I am trying to pipe some Unicode characters from Python to Java.
Python code:
thai = u"ฉันจะกลับบ้านในคืนนี้"
command = "java - jar tokenizer.jar " + thai
p = subprocess.Popen(command, stdout = subprocess.PIPE, stdin = subprocess.PIPE, stderr = subprocess.PIPE)
I plan to pipe them into Java via args[]
.
The results of the tokenizer was different when I ran it in Java like this:
public static void main(String[] args)
{
String thai = "ฉันจะกลับบ้านในคืนนี้"
ThaiAnalyzer ana = new ThaiAnalyzer();
ana.analyze(thai)
}
vs
public static void main(String[] args)
{
String thai;
thai = args[0] // "ฉันจะกลับบ้านในคืนนี้"(this string should be passed from python)
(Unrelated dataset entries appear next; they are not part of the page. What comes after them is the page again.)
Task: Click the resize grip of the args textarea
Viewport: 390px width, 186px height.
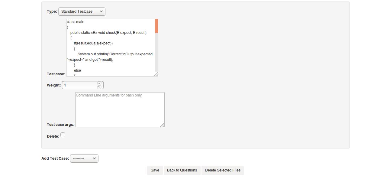Action: (x=163, y=125)
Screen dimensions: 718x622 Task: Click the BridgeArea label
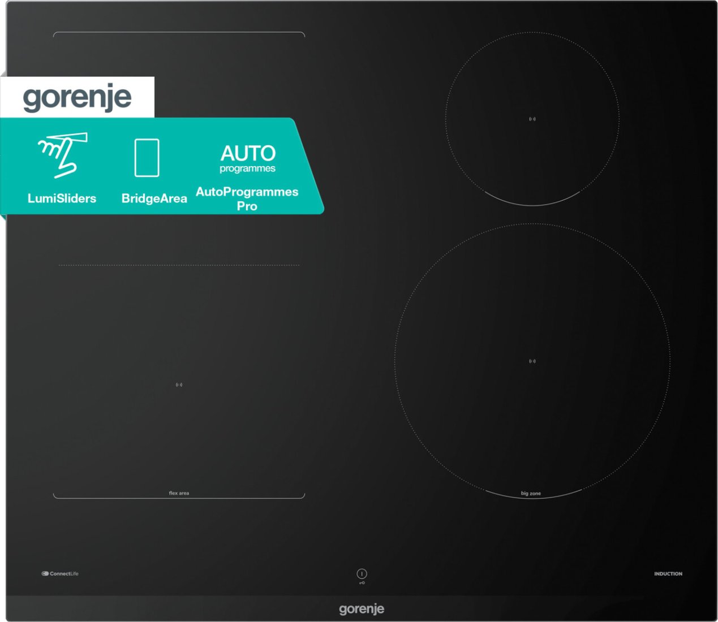click(x=154, y=198)
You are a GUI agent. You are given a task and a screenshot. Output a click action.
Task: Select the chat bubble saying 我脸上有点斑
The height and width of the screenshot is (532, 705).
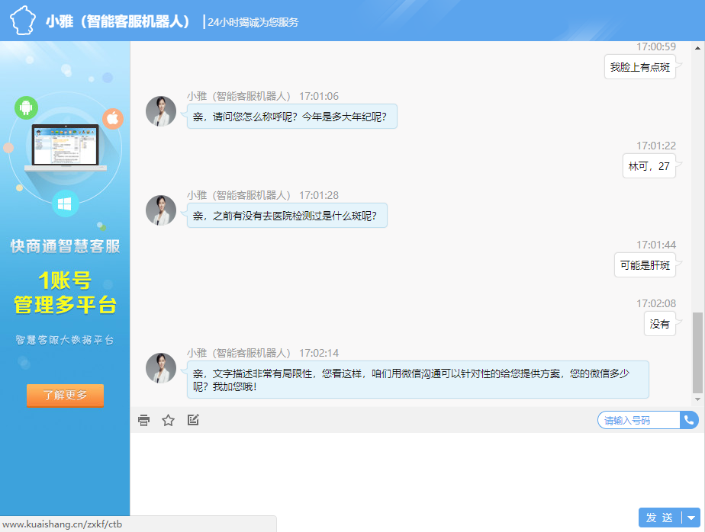[640, 67]
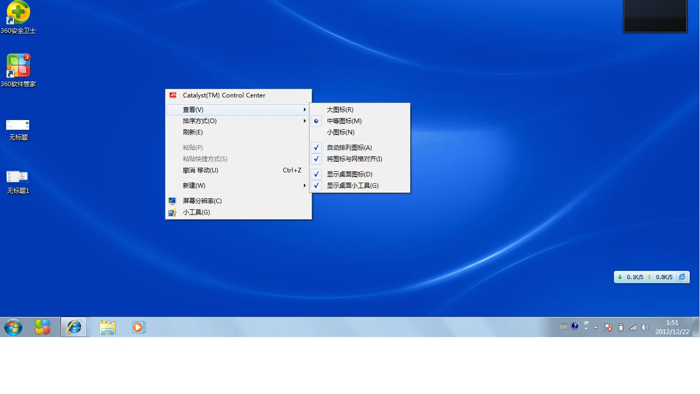Image resolution: width=700 pixels, height=394 pixels.
Task: Click 刷新 in the context menu
Action: pyautogui.click(x=193, y=132)
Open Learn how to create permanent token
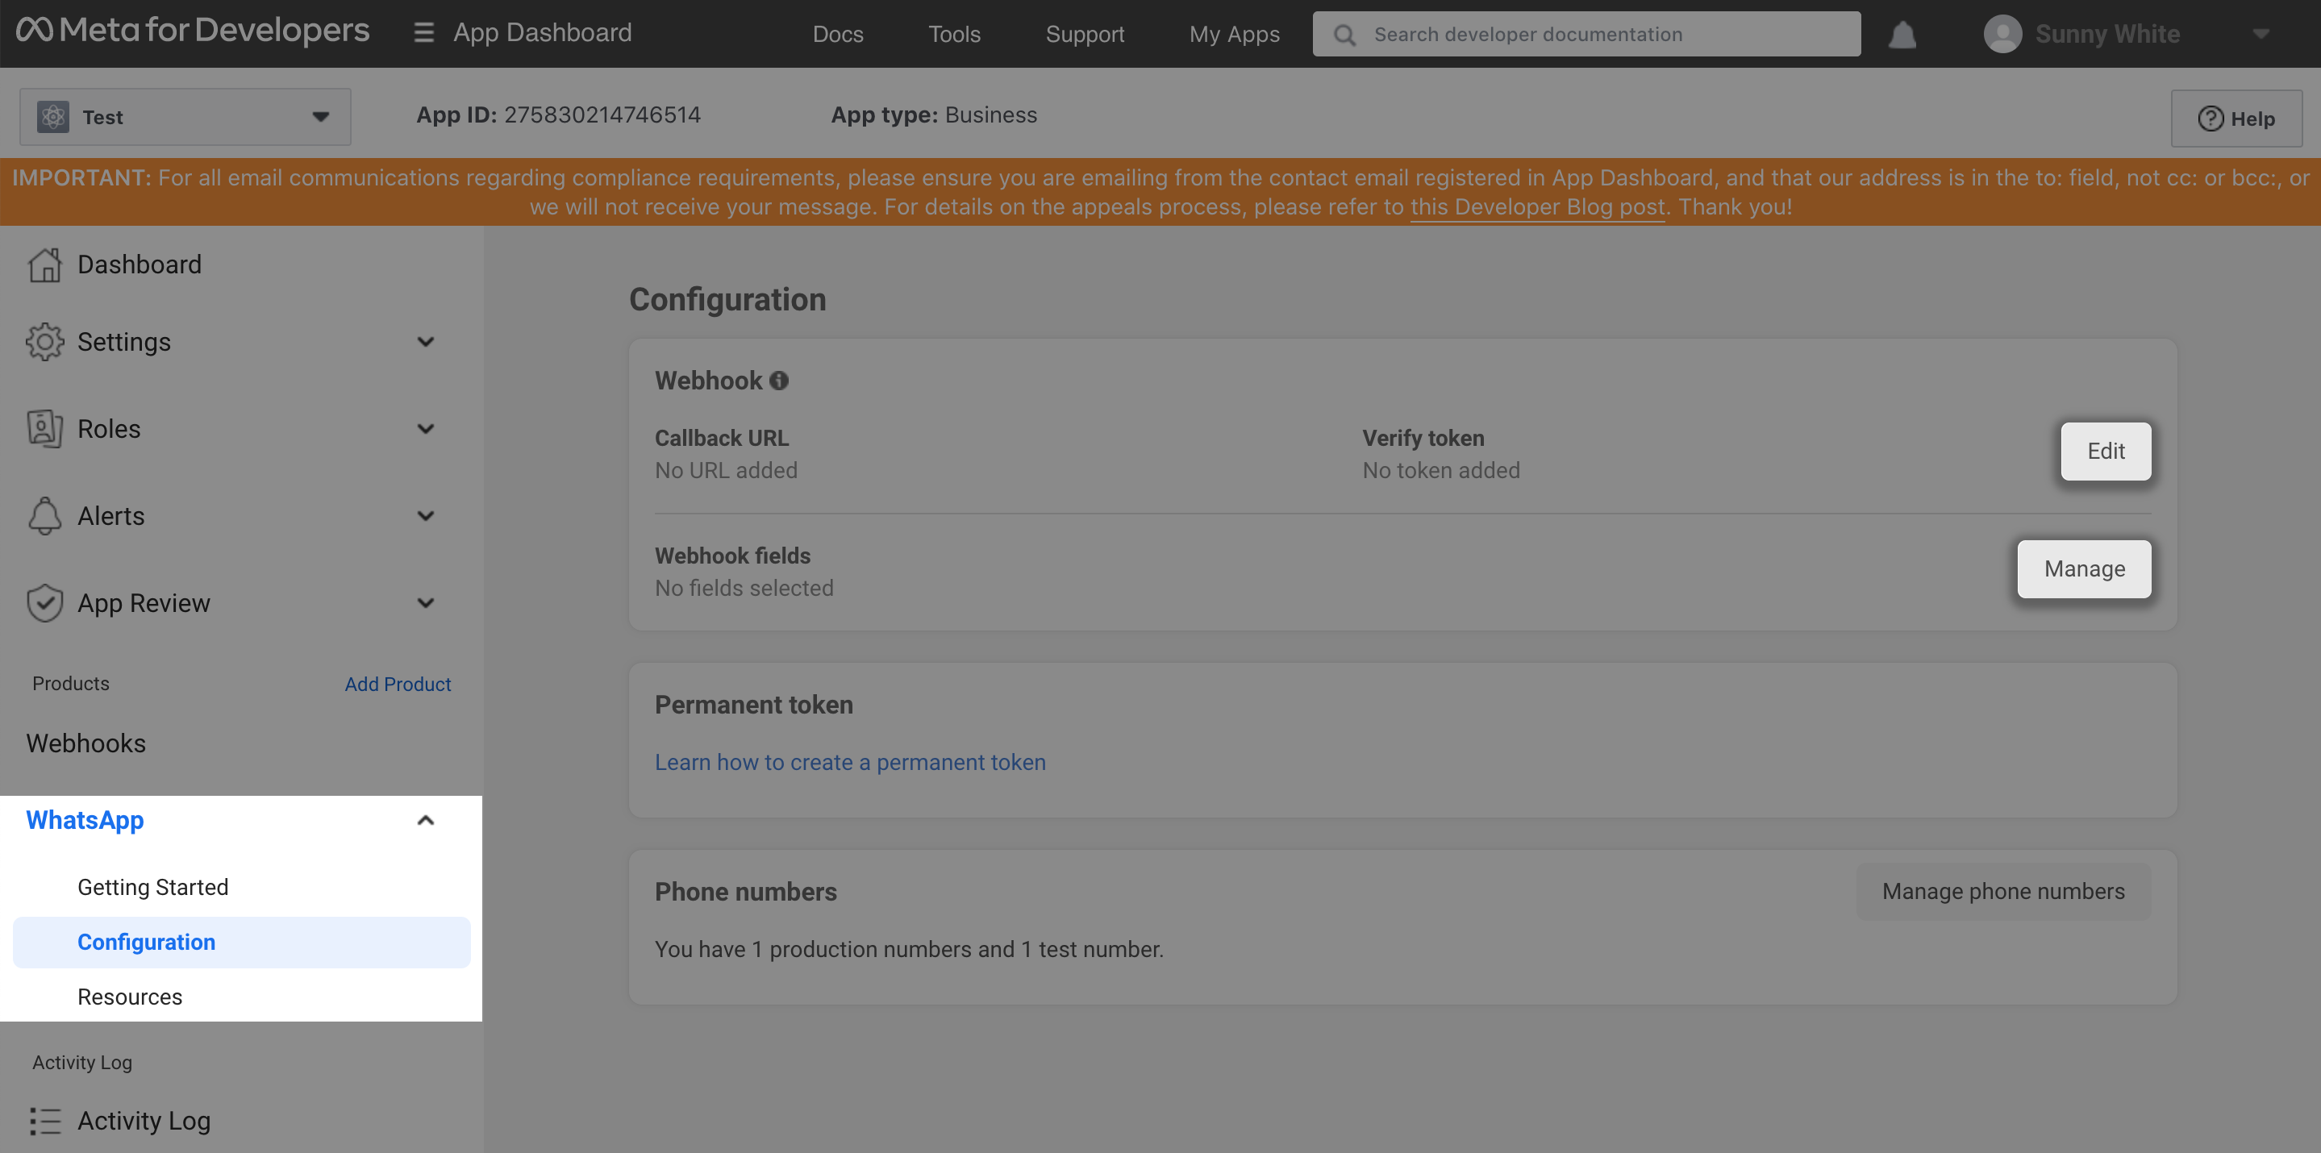Screen dimensions: 2321x1153 [851, 761]
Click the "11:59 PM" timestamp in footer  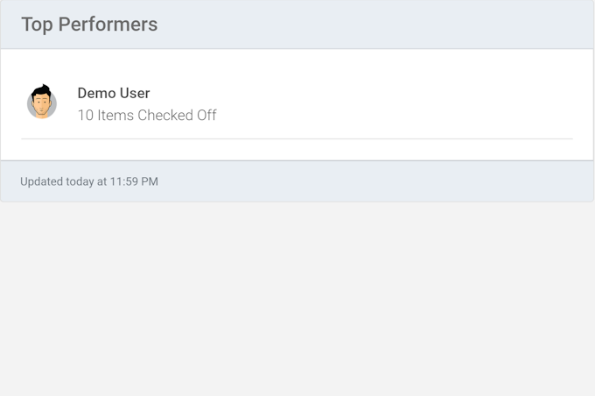(x=134, y=181)
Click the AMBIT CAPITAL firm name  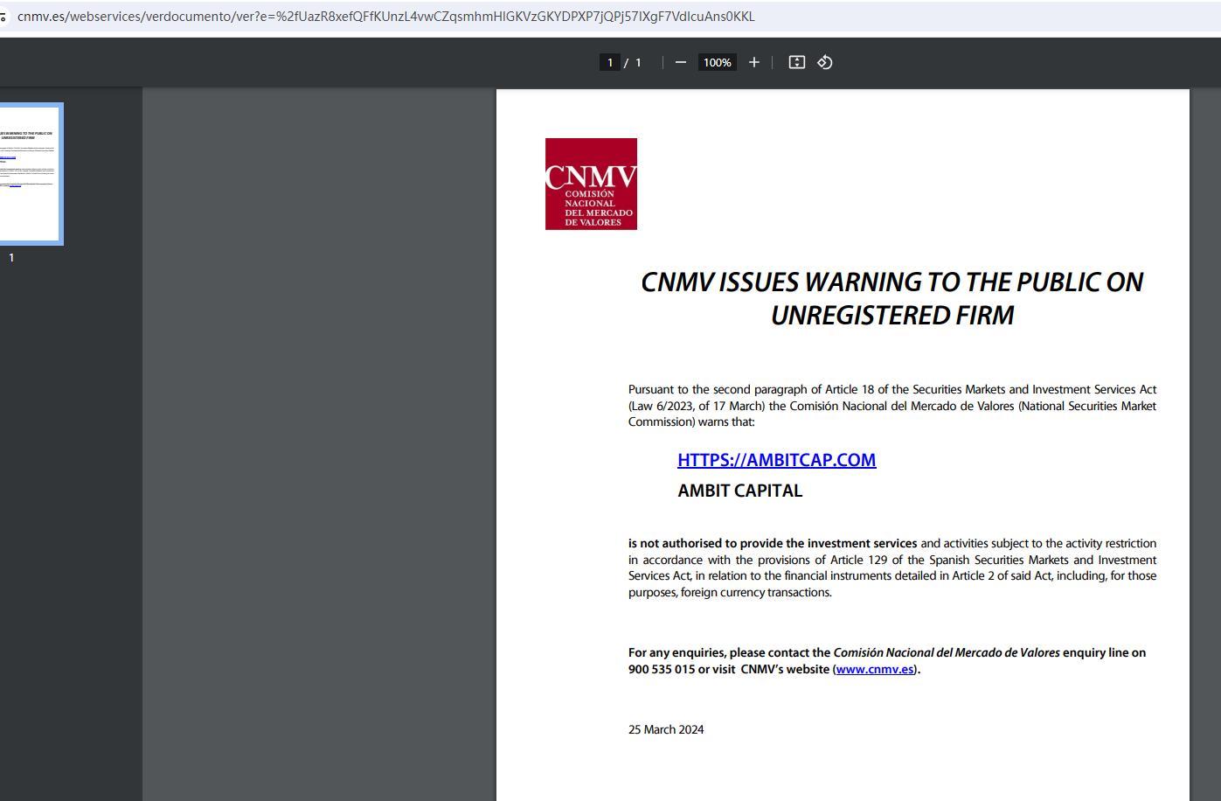pyautogui.click(x=739, y=491)
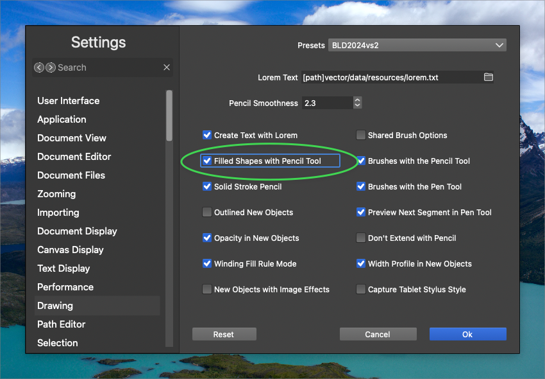Toggle Filled Shapes with Pencil Tool
This screenshot has width=545, height=379.
pyautogui.click(x=207, y=161)
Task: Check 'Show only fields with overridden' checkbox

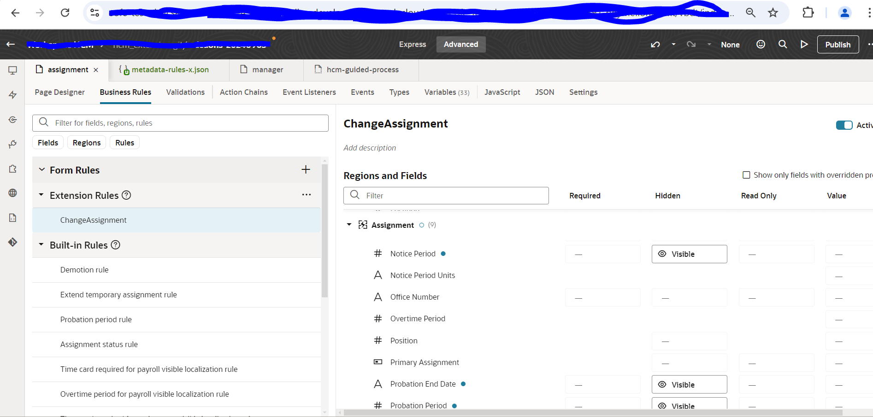Action: [x=747, y=175]
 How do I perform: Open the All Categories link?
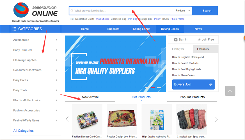[x=24, y=131]
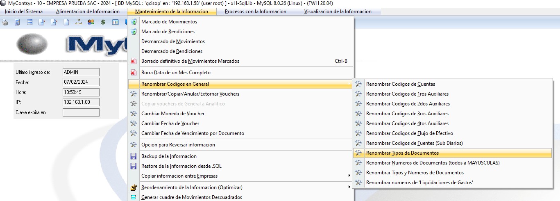560x201 pixels.
Task: Click the empty Clave expira en field
Action: pyautogui.click(x=81, y=112)
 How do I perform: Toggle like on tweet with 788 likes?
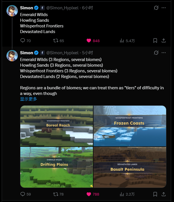89,194
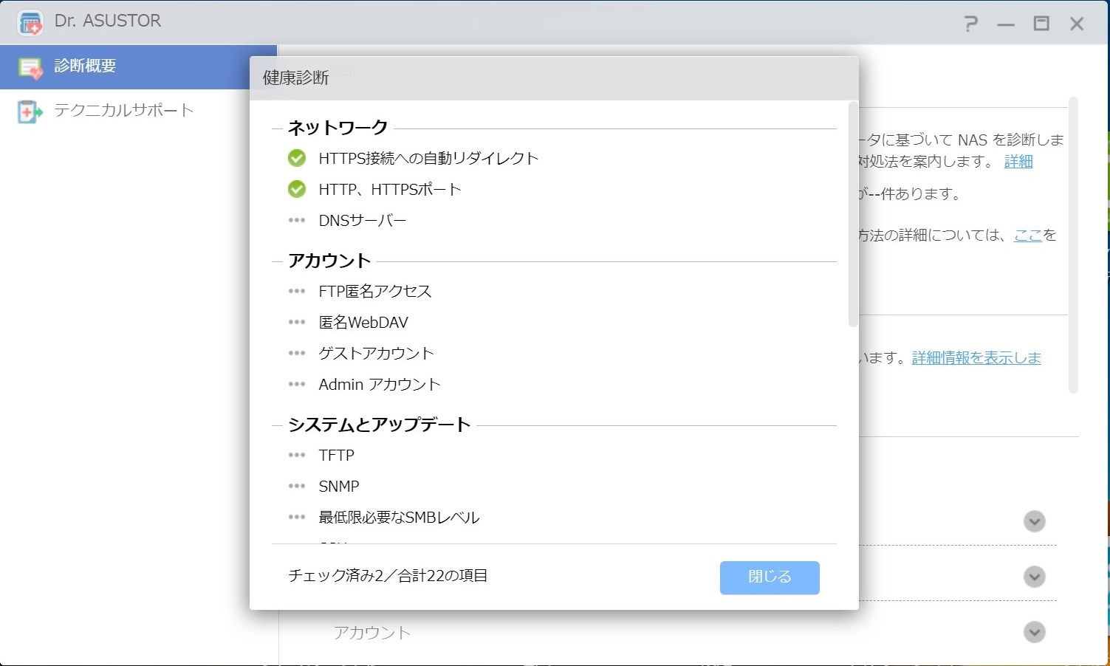
Task: Click green check beside HTTP、HTTPSポート
Action: click(297, 189)
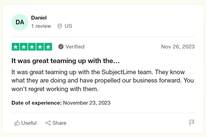Click the second green rating star
The height and width of the screenshot is (137, 206).
24,47
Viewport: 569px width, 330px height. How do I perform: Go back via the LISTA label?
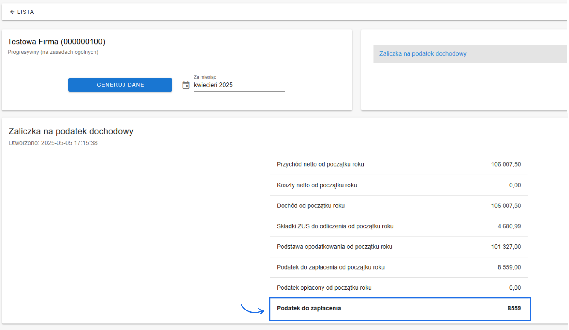25,12
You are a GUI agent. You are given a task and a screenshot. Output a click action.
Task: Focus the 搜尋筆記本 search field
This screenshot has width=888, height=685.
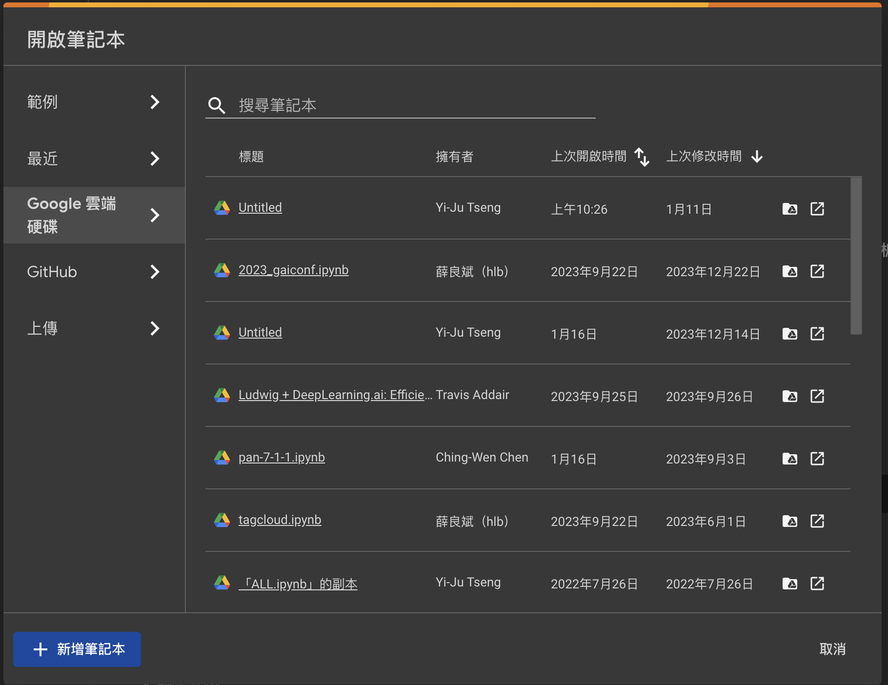[x=415, y=105]
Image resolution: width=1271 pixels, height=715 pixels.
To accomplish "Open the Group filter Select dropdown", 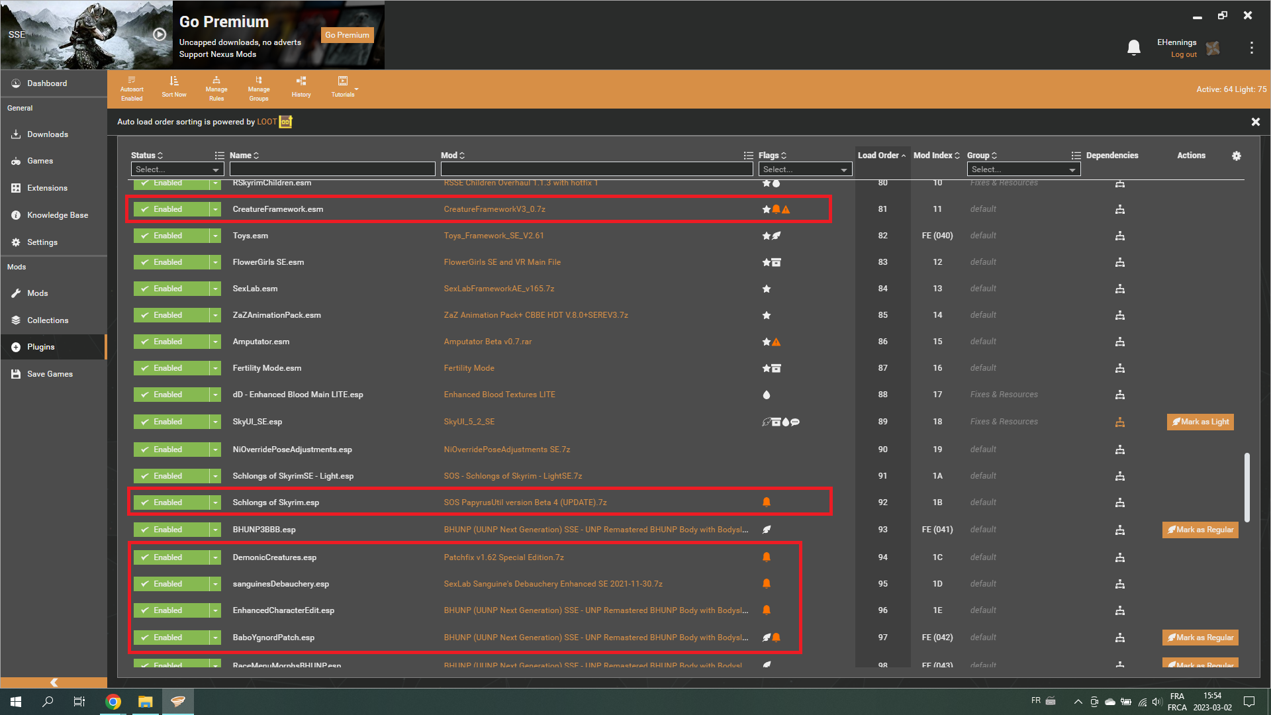I will coord(1023,169).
ThaiAnalyzer ana = new ThaiAnalyzer();
ana.analyze(args[0])
}
I believe it to be an encoding issue.
Pardon my short Java code as I do not have the code now with me.
What am i trying to say is for example if i were to pipe it from python to java to tokenize this string
"Hi i am going home"
I might end up with
"Hi", "i", "am", "going", "home"
if i were to use the former method
and the latter method might yield something like
"Hi i", "am", "going home"
My question is due to the difference in the results of the output. I am using english to illustrate my problem.